Rede de apoio prejudicada

Das 96 instituições credenciadas, 61 são comunitárias (sem fins lucrativos) e 35 são particulares. “Estamos com dificuldade de nos mantermos conectados com nossos alunos e suas famílias, o que pode gerar problemas no apoio social”, reforça Cruz.

“Quando a criança vem pra escola com dificuldades ou machucada, fazemos a denúncia e o acompanhamento. Mas se ela não vem pra escola, não temos como notificar, o que acaba gerando uma subnotificação nos casos de violência doméstica.”

A solução seria a Prefeitura disponibilizar contato virtual ou esporádico com estas famílias para “sentirem que o atendimento está acontecendo e a rede de proteção está ativa para qualquer situação”.
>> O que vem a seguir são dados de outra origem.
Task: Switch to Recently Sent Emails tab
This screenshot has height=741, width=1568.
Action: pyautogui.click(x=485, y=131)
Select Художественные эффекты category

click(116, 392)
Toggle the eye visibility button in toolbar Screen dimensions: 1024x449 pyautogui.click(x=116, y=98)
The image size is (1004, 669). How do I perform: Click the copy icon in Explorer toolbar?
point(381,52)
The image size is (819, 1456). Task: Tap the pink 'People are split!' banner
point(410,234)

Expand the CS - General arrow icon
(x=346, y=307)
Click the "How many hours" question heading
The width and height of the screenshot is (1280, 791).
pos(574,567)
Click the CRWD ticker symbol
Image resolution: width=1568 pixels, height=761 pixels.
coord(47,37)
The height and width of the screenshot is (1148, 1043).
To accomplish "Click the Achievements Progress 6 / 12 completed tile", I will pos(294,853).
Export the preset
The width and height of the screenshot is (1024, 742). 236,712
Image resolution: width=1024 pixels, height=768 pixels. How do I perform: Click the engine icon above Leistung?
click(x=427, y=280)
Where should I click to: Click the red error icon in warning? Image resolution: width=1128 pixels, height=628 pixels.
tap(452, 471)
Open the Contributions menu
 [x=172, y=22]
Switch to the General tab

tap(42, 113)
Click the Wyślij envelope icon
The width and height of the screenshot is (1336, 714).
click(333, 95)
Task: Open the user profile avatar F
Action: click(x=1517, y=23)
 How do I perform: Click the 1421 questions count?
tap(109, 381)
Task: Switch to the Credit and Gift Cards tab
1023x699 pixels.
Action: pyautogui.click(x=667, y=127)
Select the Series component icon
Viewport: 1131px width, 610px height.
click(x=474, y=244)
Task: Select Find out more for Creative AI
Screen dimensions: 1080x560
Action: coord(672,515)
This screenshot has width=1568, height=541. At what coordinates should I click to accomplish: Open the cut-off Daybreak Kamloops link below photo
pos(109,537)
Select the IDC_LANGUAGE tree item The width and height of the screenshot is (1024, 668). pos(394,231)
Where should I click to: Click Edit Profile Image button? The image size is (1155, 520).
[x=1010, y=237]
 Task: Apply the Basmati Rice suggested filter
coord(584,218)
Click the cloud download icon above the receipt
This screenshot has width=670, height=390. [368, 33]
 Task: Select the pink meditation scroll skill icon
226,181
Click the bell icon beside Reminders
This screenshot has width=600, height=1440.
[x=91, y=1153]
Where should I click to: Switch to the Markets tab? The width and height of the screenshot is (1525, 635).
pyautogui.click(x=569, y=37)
Prefeitura alega falta de documentos

A Secretaria de Educação de Curitiba reforçou que os contratos foram apenas suspensos, não cancelados; adequados temporariamente para que os funcionários possam receber também os valores do governo federal.

Sobre o não pagamento prometido, a Secretaria sustenta que ele está acontecendo desde março e que, se há demora, é por falta de documento não anexado ao processo.

“Estamos esperando desde abril e só em 22 de junho pediram as notas fiscais da prestação de serviço referentes a abril e maio. Ainda estão analisando as planilhas, sem previsão de pagamento destes atrasados. Sobre junho nem pediram ainda. Como podem dizer que haviam pago”, questiona Cruz.